(Stored data entries)
-- Opening Marker --
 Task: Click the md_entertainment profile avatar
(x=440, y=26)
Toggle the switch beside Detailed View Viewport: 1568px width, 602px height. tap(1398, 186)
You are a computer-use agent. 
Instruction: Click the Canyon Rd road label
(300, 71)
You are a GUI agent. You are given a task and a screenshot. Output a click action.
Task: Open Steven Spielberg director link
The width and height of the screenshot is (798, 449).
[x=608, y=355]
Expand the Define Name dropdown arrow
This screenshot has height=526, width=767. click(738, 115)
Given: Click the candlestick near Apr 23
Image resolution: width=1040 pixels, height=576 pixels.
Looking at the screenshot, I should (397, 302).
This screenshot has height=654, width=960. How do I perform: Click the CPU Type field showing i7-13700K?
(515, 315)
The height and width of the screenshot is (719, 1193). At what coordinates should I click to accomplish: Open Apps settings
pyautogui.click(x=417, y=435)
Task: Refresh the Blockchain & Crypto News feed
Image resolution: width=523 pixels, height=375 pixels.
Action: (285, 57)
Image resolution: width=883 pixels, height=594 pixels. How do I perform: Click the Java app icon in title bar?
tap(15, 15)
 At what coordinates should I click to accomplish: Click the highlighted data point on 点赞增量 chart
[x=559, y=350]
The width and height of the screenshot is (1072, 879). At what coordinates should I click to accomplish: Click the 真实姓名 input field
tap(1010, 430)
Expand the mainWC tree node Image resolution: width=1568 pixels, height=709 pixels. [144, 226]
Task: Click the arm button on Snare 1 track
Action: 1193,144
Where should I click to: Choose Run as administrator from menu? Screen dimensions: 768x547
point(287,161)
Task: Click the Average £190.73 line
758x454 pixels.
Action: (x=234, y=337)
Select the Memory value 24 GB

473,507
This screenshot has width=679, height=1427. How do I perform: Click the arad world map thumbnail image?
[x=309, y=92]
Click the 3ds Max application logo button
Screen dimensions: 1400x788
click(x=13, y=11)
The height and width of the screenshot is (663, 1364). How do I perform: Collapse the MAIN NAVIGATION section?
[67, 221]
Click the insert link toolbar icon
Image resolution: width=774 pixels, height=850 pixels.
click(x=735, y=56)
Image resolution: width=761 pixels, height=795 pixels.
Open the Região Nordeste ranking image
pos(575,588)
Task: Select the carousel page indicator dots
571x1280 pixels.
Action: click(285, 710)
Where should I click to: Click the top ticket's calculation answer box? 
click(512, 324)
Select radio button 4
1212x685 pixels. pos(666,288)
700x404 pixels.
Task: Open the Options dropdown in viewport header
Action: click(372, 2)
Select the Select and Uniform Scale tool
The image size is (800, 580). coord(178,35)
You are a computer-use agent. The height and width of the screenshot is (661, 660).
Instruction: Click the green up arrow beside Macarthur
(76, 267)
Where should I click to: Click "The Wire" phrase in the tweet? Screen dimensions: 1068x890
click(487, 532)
-- Closing Marker --
*THE TASK*. Print all of the entries exactly as they appear.

*YOUR SOLUTION*.
 Task: Click the md_entertainment profile avatar
(x=440, y=26)
Toggle the switch beside Detailed View Viewport: 1568px width, 602px height. tap(1398, 186)
You are a computer-use agent. 
Instruction: Click the Canyon Rd road label
(300, 71)
You are a GUI agent. You are given a task and a screenshot. Output a click action.
Task: Open Steven Spielberg director link
The width and height of the screenshot is (798, 449).
[x=608, y=355]
Expand the Define Name dropdown arrow
This screenshot has height=526, width=767. click(738, 115)
Given: Click the candlestick near Apr 23
Image resolution: width=1040 pixels, height=576 pixels.
Looking at the screenshot, I should (397, 302).
This screenshot has height=654, width=960. How do I perform: Click the CPU Type field showing i7-13700K?
(515, 315)
The height and width of the screenshot is (719, 1193). At what coordinates should I click to accomplish: Open Apps settings
pyautogui.click(x=417, y=435)
Task: Refresh the Blockchain & Crypto News feed
Image resolution: width=523 pixels, height=375 pixels.
Action: (285, 57)
Image resolution: width=883 pixels, height=594 pixels. How do I perform: Click the Java app icon in title bar?
tap(15, 15)
 At what coordinates should I click to accomplish: Click the highlighted data point on 点赞增量 chart
[x=559, y=350]
The width and height of the screenshot is (1072, 879). At what coordinates should I click to accomplish: Click the 真实姓名 input field
tap(1010, 430)
Expand the mainWC tree node Image resolution: width=1568 pixels, height=709 pixels. [144, 226]
Task: Click the arm button on Snare 1 track
Action: 1193,144
Where should I click to: Choose Run as administrator from menu? Screen dimensions: 768x547
point(287,161)
Task: Click the Average £190.73 line
758x454 pixels.
Action: (x=234, y=337)
Select the Memory value 24 GB

473,507
This screenshot has width=679, height=1427. How do I perform: Click the arad world map thumbnail image?
[x=309, y=92]
Click the 3ds Max application logo button
Screen dimensions: 1400x788
click(x=13, y=11)
The height and width of the screenshot is (663, 1364). How do I perform: Collapse the MAIN NAVIGATION section?
[67, 221]
Click the insert link toolbar icon
Image resolution: width=774 pixels, height=850 pixels.
click(x=735, y=56)
Image resolution: width=761 pixels, height=795 pixels.
Open the Região Nordeste ranking image
pos(575,588)
Task: Select the carousel page indicator dots
571x1280 pixels.
Action: click(285, 710)
Where should I click to: Click the top ticket's calculation answer box? 
click(512, 324)
Select radio button 4
1212x685 pixels. pos(666,288)
700x404 pixels.
Task: Open the Options dropdown in viewport header
Action: click(372, 2)
Select the Select and Uniform Scale tool
The image size is (800, 580). coord(178,35)
You are a computer-use agent. The height and width of the screenshot is (661, 660).
Instruction: Click the green up arrow beside Macarthur
(76, 267)
Where should I click to: Click "The Wire" phrase in the tweet? Screen dimensions: 1068x890
click(487, 532)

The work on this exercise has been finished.